More to it than meets the eye
We quickly and instinctively detect falsity in facial expressions. To create images for posters and leaflets that people sitting in doctors’ waiting rooms could identify with, I needed to shoot strong, honest portraits of very human women. Whilst I didn’t want put-on smiles, neither did I want my portraits to communicate suffering or hardness. I wanted people to feel good about looking deeper into these faces; seeing courage, or depth, or a story.

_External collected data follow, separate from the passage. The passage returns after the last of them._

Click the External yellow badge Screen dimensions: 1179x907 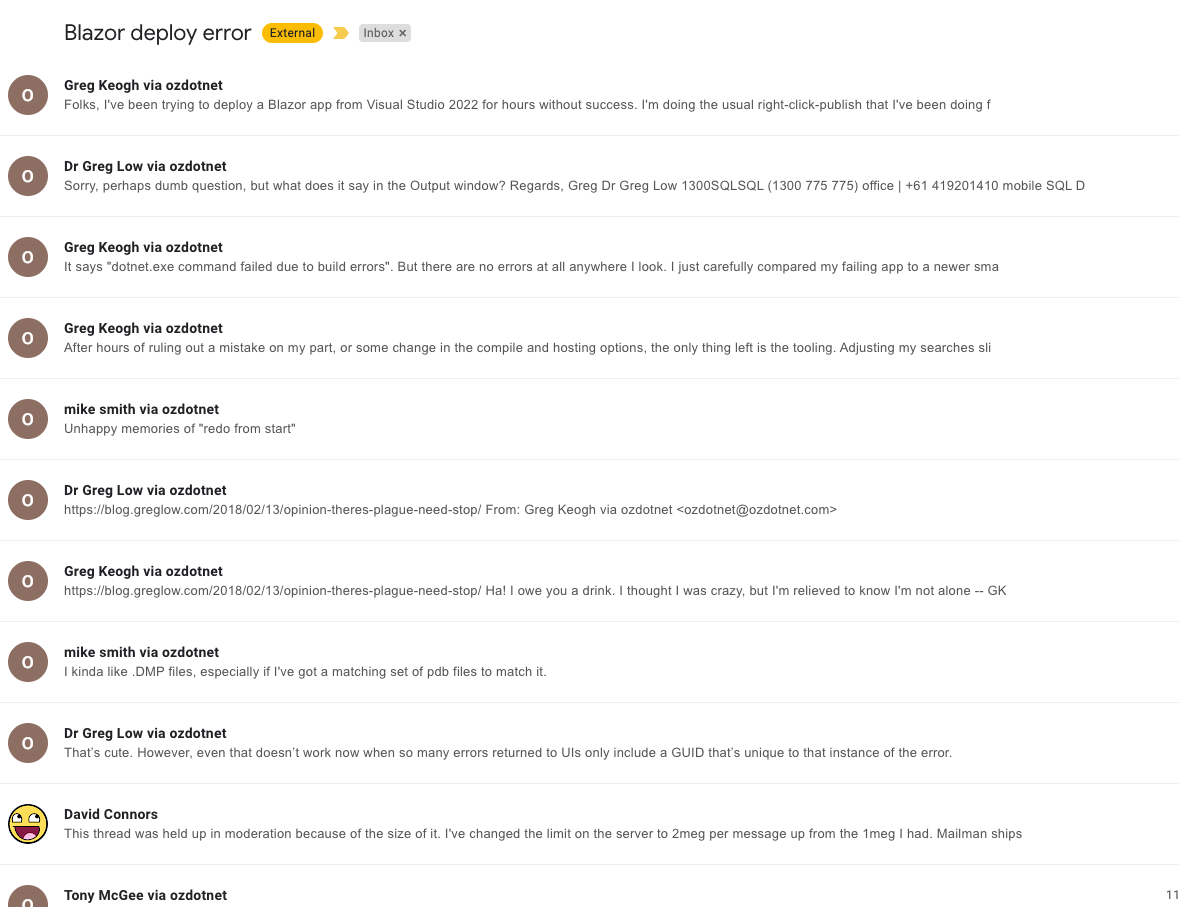[292, 33]
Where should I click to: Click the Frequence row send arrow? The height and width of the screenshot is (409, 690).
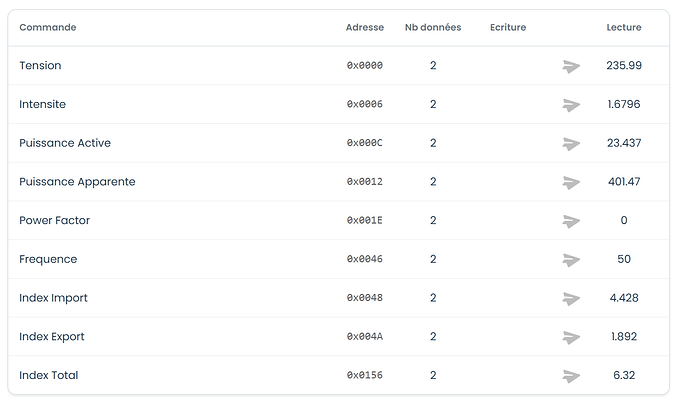coord(571,260)
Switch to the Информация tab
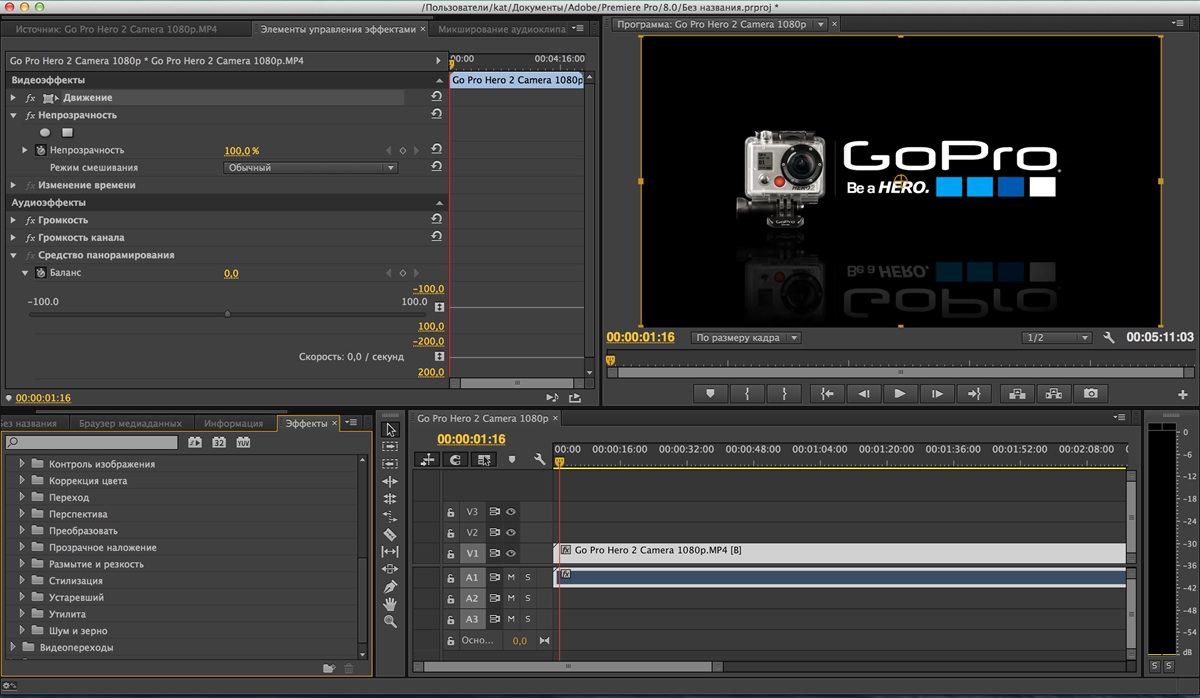The image size is (1200, 698). click(x=234, y=423)
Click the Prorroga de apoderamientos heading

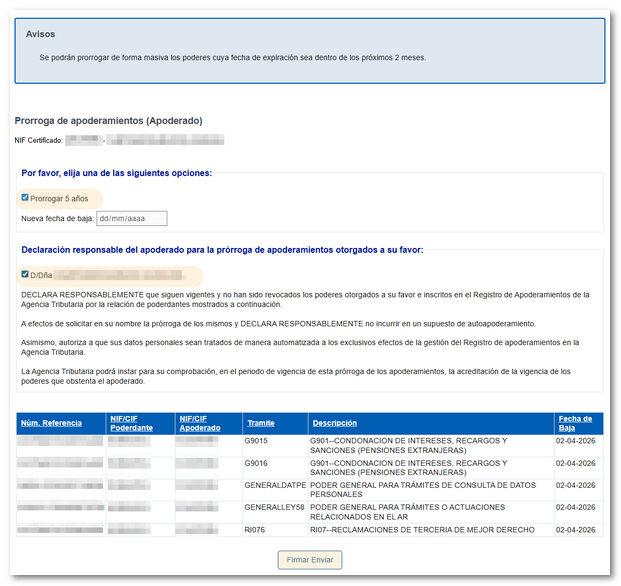[108, 121]

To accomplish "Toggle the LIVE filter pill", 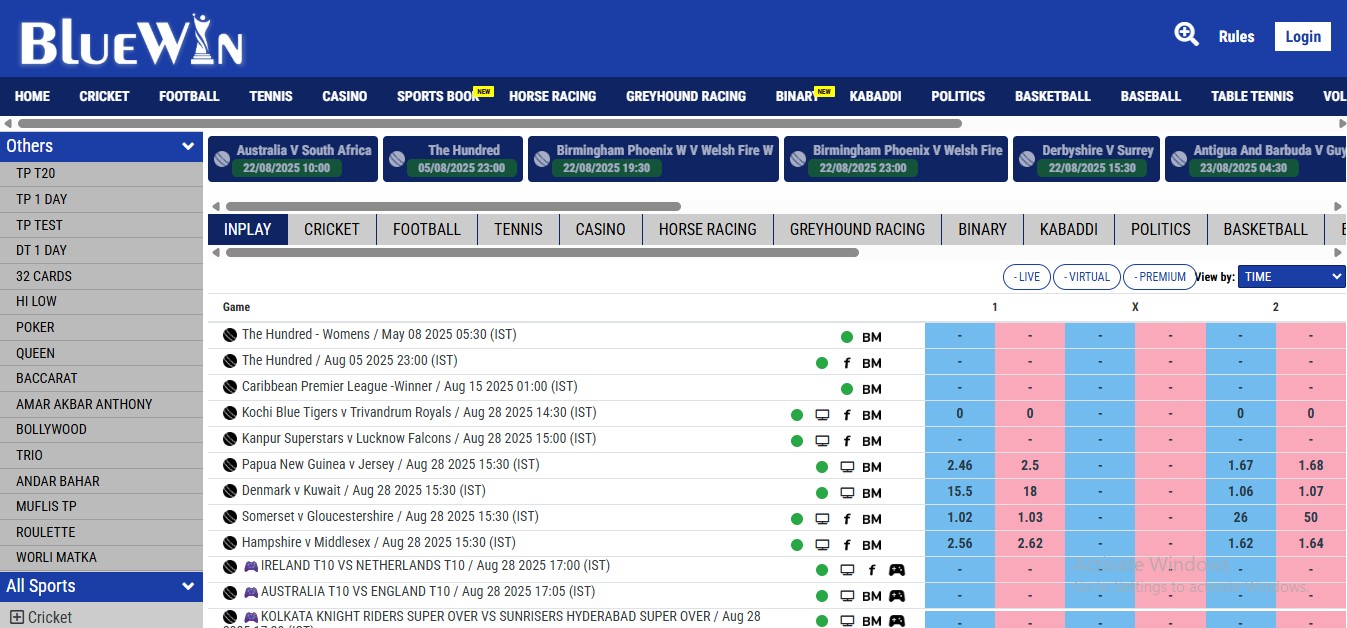I will (x=1026, y=277).
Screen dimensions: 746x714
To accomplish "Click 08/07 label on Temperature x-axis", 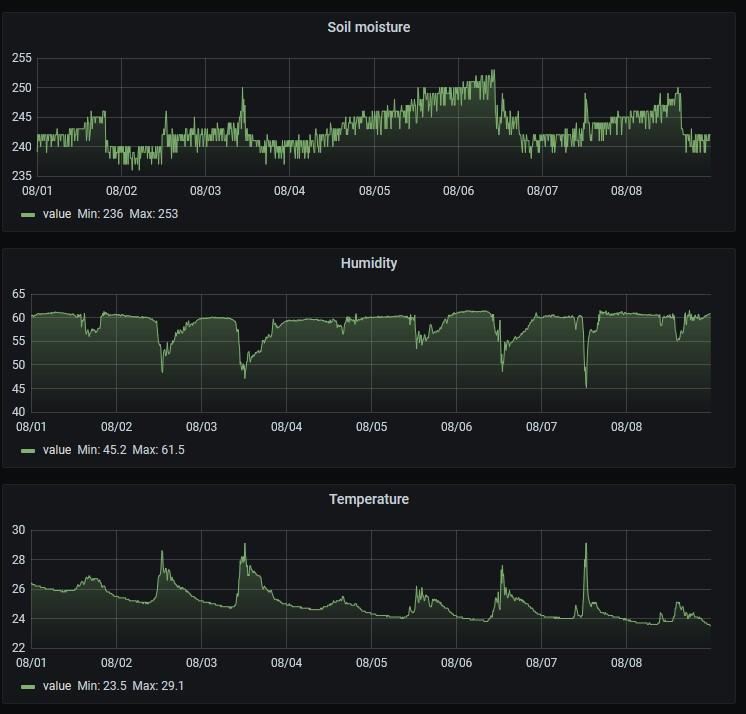I will [x=541, y=663].
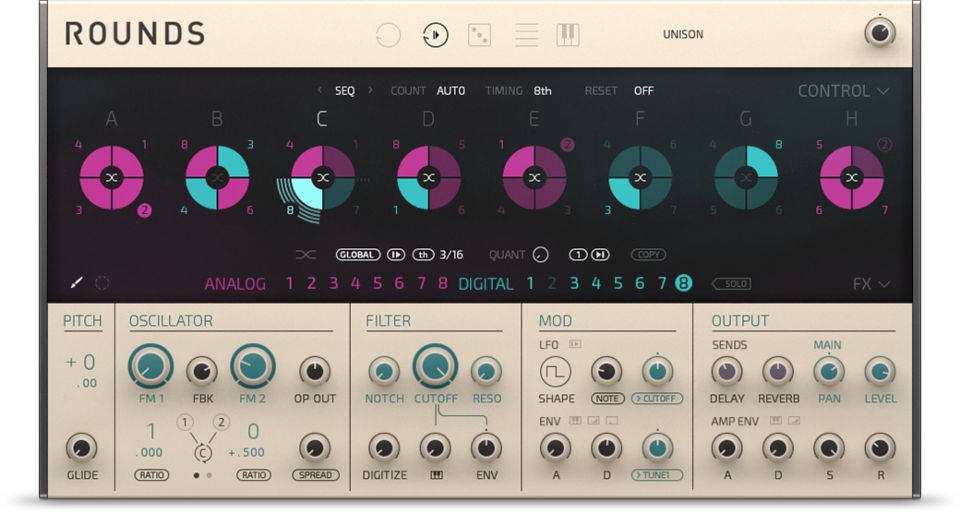960x513 pixels.
Task: Select DIGITAL voice 5
Action: point(618,284)
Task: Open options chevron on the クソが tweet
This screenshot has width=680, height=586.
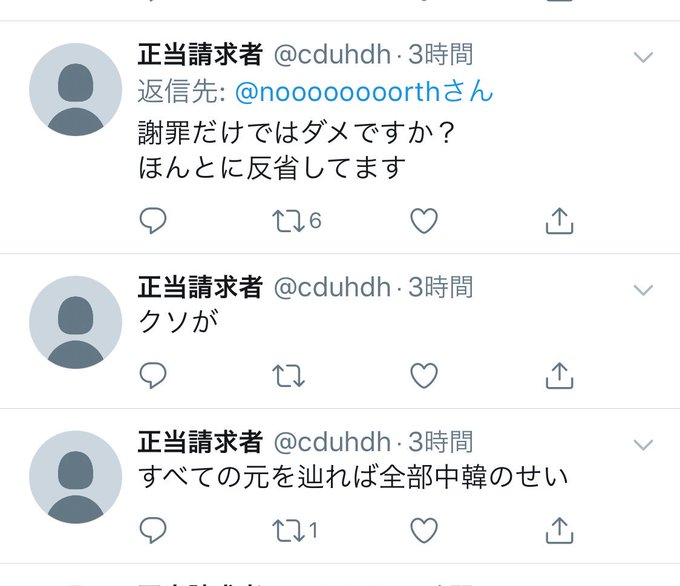Action: pos(643,290)
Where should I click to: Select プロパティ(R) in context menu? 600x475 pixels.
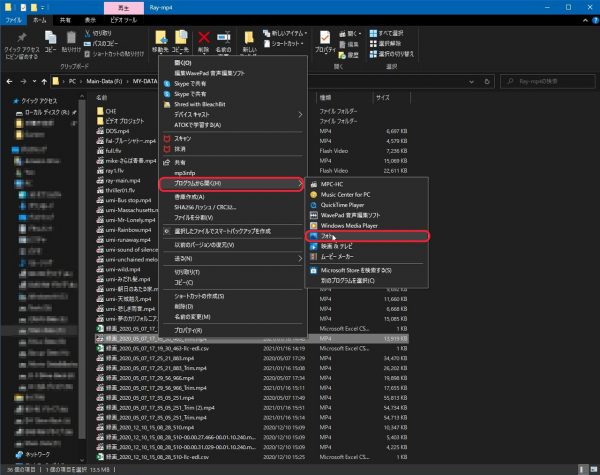(190, 329)
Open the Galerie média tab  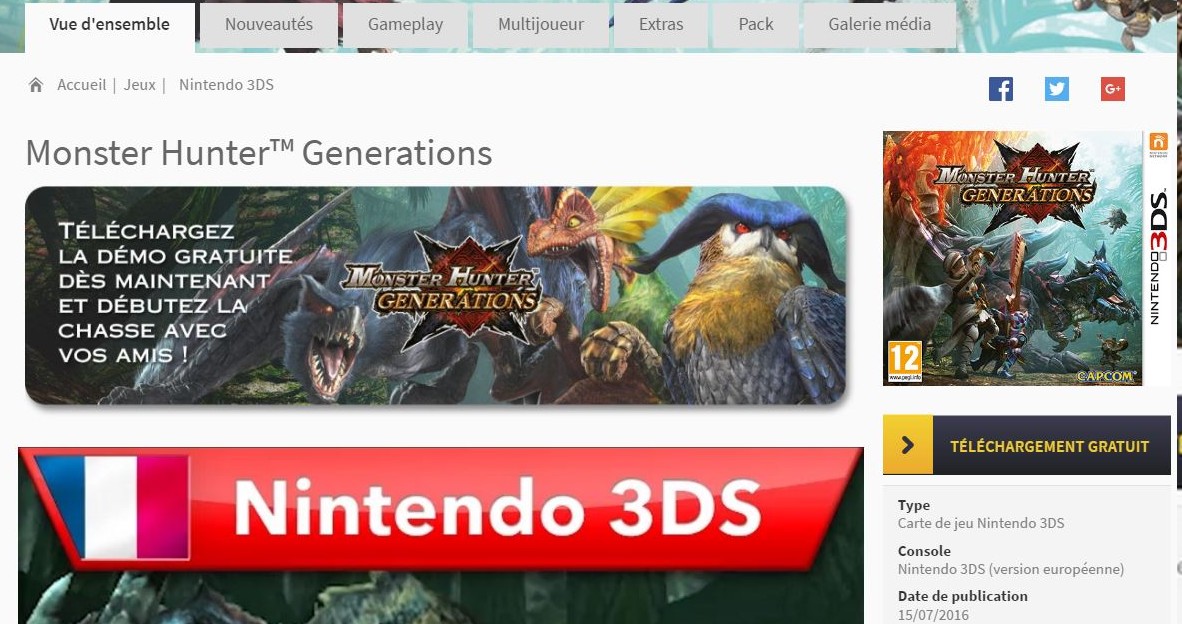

Creating this kind of connection as a photographer, for me, means first and foremost finding it person to person. Shooting ‘real people’ (as opposed to models) is a sensitive business; especially in this case. Time was short, and all the women I would photograph had suffered, or were in partial remission, from a life-threatening disease. I asked to be closely involved with the shoot planning beforehand, even down to the wording of emails to the subject group. I swiftly deleted all words like ‘model’ and ‘photoshoot’, and veto-ed stylists and make-up artists. I removed as many stressful elements as I could, to lead the women away from thinking that they would be models for the day. How could I capture a woman’s character and depth if her external appearance – and any concern she had about it – were in the forefront of her mind?
In each case, I took as much time as I could with each subject before disappearing behind my camera. It was a great privilege for me to meet such strong, determined women and hear something of their stories.
For Anita
The memories of what Anita told me come back in fragments. Born in Eastern Europe … a child survivor of a camp during World War II … later raising many children, perhaps alone…a woman whose age today was a great surprise to me…
But most of all, Anita struck me with her poise, dignity and sparkle. On the way to the shoot that morning, the taxi driver had chatted away to me incessantly (as only London cabbies can) and one thing he impressed on me was the idea that some women grow into an ‘age of gold’. In his view, an accumulation of life experience and character can, in some women, crystallise into a powerful, quiet strength and durability – like the element of gold – that, in his opinion (as an older man), older men simply don’t have.
Anita, you are very much a woman of gold.